[Document excerpt Boundary: Start]
28 (edited by rlchv70 2014-06-25 01:05 PM)

Re: Why do we keep throwing rods?

Post pics of the failed parts, it will help.

Edit:  Sorry, skipped right over them.

Re: Why do we keep throwing rods?

Parkwod60 wrote:

https://scontent-a-lax.xx.fbcdn.net/hphotos-frc1/t1.0-9/998144_605358142878996_1178389030_n.jpg

You have oiling issues.
Look at the big- and small-ends of these rods. There is oil coking at each end.
Also, if you look at the bearings, ALL of the tin has been wiped off of the face of the bearing.
At most, you should only see a little copper showing at the center of the face, basically from about 5 o'clock to 7 o'clock and possibly 11 to 1 o'clock with the small end at 12 o'clock. (Too many clocks.) That is usually caused by cold starts and low oil pressure when it does show-up.

Those rod bearings are completely free of the bearing material. The copper is designed to provide a softer surface that the steel backing if you wear through the bearing tin. Also, the copper helps provide a place for metal debris that would scratch the crank journal a place to go.
[Document excerpt Boundary: End]
_Task requirements_
a - In the forum thread about thrown rods, what has been wiped off the face of the bearings?
b - Resume the forum thread about thrown rods, picking up right after its last sentence.
[Supplied material Boundary: Start]
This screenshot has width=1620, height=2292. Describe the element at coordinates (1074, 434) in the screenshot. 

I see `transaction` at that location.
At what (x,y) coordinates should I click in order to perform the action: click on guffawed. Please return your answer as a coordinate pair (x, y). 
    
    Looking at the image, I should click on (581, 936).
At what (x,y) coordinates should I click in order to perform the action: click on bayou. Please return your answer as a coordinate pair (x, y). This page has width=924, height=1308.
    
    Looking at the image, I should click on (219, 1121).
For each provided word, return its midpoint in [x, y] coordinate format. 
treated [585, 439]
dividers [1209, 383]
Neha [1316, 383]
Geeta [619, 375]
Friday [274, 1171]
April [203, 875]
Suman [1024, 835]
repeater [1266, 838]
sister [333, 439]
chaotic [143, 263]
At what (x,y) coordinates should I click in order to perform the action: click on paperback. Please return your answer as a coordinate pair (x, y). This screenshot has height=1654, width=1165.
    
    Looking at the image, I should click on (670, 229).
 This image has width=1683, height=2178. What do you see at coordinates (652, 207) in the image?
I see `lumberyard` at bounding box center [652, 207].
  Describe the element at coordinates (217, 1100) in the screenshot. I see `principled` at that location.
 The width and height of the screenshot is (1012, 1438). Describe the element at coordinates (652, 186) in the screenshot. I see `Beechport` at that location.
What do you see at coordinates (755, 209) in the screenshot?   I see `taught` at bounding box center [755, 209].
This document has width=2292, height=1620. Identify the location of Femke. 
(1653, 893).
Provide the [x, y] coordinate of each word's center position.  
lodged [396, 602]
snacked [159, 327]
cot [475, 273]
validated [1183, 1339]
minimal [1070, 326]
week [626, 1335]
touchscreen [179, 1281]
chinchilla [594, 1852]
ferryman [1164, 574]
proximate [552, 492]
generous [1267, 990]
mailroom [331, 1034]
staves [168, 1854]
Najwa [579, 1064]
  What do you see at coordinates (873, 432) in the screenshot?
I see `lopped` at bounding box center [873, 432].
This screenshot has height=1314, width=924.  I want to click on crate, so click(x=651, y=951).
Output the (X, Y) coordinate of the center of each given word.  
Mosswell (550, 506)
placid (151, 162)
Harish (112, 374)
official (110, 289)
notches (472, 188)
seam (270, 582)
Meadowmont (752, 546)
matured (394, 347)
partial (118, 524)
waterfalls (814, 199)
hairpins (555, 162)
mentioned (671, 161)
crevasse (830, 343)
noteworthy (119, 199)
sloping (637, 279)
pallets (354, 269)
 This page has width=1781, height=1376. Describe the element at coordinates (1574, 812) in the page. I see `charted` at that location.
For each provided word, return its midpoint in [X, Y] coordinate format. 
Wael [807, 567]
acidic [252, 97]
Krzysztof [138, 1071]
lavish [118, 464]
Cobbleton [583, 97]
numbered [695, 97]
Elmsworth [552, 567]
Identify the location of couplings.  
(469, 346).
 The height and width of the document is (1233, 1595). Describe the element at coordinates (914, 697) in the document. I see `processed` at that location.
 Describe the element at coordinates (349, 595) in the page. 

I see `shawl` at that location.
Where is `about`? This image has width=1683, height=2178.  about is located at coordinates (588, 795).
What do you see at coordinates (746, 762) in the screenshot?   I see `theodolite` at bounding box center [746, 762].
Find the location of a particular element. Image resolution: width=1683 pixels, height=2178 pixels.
[Supplied material Boundary: End]
_Answers_
a - All of the tin.

b -
If you look at the piston pin, there is coking around the pin, but not on the skirts. There is some on the crown from combustion heat, but that's where it stops.

My guess is that you cross-drill the crank throws, and then chamfer the feed holes.
You may also need an oil restrictor to the upper portions of the engine.

What do the main bearings look like? That will help diagnose if the oiling issue is before the crank or just at the rods.
Go talk to a race engine builder with those parts in hand, or a lot of pics.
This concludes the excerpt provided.